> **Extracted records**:
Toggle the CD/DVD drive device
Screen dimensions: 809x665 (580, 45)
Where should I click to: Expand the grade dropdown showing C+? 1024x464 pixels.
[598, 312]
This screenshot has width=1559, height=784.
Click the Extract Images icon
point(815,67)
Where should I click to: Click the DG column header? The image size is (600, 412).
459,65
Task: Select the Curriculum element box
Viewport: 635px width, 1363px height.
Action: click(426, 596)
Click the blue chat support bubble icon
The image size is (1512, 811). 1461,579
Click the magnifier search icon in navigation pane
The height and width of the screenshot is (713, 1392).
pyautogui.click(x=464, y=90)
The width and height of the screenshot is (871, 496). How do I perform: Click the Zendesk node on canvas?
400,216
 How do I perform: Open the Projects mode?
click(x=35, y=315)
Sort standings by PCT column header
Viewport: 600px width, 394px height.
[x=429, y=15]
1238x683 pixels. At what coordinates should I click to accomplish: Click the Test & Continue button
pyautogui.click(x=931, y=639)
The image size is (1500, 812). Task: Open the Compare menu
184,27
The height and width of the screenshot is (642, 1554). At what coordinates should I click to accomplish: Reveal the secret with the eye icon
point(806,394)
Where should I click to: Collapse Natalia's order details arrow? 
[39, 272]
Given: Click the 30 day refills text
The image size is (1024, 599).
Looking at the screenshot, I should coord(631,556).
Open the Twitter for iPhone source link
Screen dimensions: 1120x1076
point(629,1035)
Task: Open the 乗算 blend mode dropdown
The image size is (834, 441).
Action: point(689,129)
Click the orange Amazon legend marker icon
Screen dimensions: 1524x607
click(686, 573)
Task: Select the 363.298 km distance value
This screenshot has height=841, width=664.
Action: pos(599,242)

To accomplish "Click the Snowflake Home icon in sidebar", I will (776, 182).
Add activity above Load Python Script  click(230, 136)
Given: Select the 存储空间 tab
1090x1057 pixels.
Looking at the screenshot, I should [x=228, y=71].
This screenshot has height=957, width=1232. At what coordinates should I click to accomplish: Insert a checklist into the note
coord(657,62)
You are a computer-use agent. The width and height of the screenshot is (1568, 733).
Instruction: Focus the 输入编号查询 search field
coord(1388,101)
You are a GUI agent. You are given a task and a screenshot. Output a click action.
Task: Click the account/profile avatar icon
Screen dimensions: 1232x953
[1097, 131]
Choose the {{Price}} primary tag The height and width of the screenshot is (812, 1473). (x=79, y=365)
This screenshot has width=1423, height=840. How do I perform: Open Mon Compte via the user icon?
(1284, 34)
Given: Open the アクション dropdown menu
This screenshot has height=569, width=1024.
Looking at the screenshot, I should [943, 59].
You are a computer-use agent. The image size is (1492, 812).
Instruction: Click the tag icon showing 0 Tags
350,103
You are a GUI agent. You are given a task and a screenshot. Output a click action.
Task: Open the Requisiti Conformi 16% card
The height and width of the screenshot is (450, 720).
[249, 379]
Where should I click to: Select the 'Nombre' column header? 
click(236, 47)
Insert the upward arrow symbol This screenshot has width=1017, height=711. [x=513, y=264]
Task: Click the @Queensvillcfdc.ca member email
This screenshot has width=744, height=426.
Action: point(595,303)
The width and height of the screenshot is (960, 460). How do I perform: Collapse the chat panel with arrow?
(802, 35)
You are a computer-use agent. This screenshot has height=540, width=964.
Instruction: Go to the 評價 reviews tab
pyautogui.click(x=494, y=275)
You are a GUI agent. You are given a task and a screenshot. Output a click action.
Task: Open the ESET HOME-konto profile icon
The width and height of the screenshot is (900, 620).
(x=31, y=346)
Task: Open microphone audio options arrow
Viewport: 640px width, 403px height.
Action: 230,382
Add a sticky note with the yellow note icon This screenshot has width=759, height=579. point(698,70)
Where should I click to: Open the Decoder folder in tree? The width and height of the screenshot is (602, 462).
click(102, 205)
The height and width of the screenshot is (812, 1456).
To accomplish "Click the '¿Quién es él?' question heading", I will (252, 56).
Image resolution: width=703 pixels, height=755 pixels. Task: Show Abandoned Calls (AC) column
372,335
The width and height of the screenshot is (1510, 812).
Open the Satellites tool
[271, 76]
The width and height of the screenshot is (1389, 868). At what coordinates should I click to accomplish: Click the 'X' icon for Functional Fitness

> **Aim of the task**: Every entry above must be copied exactly.

> **Answer box**:
Toggle the CD/DVD drive device
Screen dimensions: 809x665 (580, 45)
Where should I click to: Expand the grade dropdown showing C+? 1024x464 pixels.
[598, 312]
This screenshot has width=1559, height=784.
Click the Extract Images icon
point(815,67)
Where should I click to: Click the DG column header? The image size is (600, 412).
459,65
Task: Select the Curriculum element box
Viewport: 635px width, 1363px height.
Action: click(426, 596)
Click the blue chat support bubble icon
The image size is (1512, 811). 1461,579
Click the magnifier search icon in navigation pane
The height and width of the screenshot is (713, 1392).
pyautogui.click(x=464, y=90)
The width and height of the screenshot is (871, 496). How do I perform: Click the Zendesk node on canvas?
400,216
 How do I perform: Open the Projects mode?
click(x=35, y=315)
Sort standings by PCT column header
Viewport: 600px width, 394px height.
[x=429, y=15]
1238x683 pixels. At what coordinates should I click to accomplish: Click the Test & Continue button
pyautogui.click(x=931, y=639)
The image size is (1500, 812). Task: Open the Compare menu
184,27
The height and width of the screenshot is (642, 1554). At what coordinates should I click to accomplish: Reveal the secret with the eye icon
point(806,394)
Where should I click to: Collapse Natalia's order details arrow? 
[39, 272]
Given: Click the 30 day refills text
The image size is (1024, 599).
Looking at the screenshot, I should coord(631,556).
Open the Twitter for iPhone source link
Screen dimensions: 1120x1076
point(629,1035)
Task: Open the 乗算 blend mode dropdown
The image size is (834, 441).
Action: point(689,129)
Click the orange Amazon legend marker icon
Screen dimensions: 1524x607
click(686, 573)
Task: Select the 363.298 km distance value
This screenshot has height=841, width=664.
Action: pos(599,242)

To accomplish "Click the Snowflake Home icon in sidebar", I will (776, 182).
Add activity above Load Python Script  click(230, 136)
Given: Select the 存储空间 tab
1090x1057 pixels.
Looking at the screenshot, I should [x=228, y=71].
This screenshot has height=957, width=1232. At what coordinates should I click to accomplish: Insert a checklist into the note
coord(657,62)
You are a computer-use agent. The width and height of the screenshot is (1568, 733).
Instruction: Focus the 输入编号查询 search field
coord(1388,101)
You are a GUI agent. You are given a task and a screenshot. Output a click action.
Task: Click the account/profile avatar icon
Screen dimensions: 1232x953
[1097, 131]
Choose the {{Price}} primary tag The height and width of the screenshot is (812, 1473). (x=79, y=365)
This screenshot has width=1423, height=840. How do I perform: Open Mon Compte via the user icon?
(1284, 34)
Given: Open the アクション dropdown menu
This screenshot has height=569, width=1024.
Looking at the screenshot, I should [943, 59].
You are a computer-use agent. The image size is (1492, 812).
Instruction: Click the tag icon showing 0 Tags
350,103
You are a GUI agent. You are given a task and a screenshot. Output a click action.
Task: Open the Requisiti Conformi 16% card
The height and width of the screenshot is (450, 720).
[249, 379]
Where should I click to: Select the 'Nombre' column header? 
click(236, 47)
Insert the upward arrow symbol This screenshot has width=1017, height=711. [x=513, y=264]
Task: Click the @Queensvillcfdc.ca member email
This screenshot has width=744, height=426.
Action: point(595,303)
The width and height of the screenshot is (960, 460). How do I perform: Collapse the chat panel with arrow?
(802, 35)
You are a computer-use agent. This screenshot has height=540, width=964.
Instruction: Go to the 評價 reviews tab
pyautogui.click(x=494, y=275)
You are a GUI agent. You are given a task and a screenshot. Output a click action.
Task: Open the ESET HOME-konto profile icon
The width and height of the screenshot is (900, 620).
(x=31, y=346)
Task: Open microphone audio options arrow
Viewport: 640px width, 403px height.
Action: 230,382
Add a sticky note with the yellow note icon This screenshot has width=759, height=579. point(698,70)
Where should I click to: Open the Decoder folder in tree? The width and height of the screenshot is (602, 462).
click(102, 205)
The height and width of the screenshot is (812, 1456).
To accomplish "Click the '¿Quién es él?' question heading", I will (252, 56).
Image resolution: width=703 pixels, height=755 pixels. Task: Show Abandoned Calls (AC) column
372,335
The width and height of the screenshot is (1510, 812).
Open the Satellites tool
[271, 76]
The width and height of the screenshot is (1389, 868). At what coordinates should I click to accomplish: Click the 'X' icon for Functional Fitness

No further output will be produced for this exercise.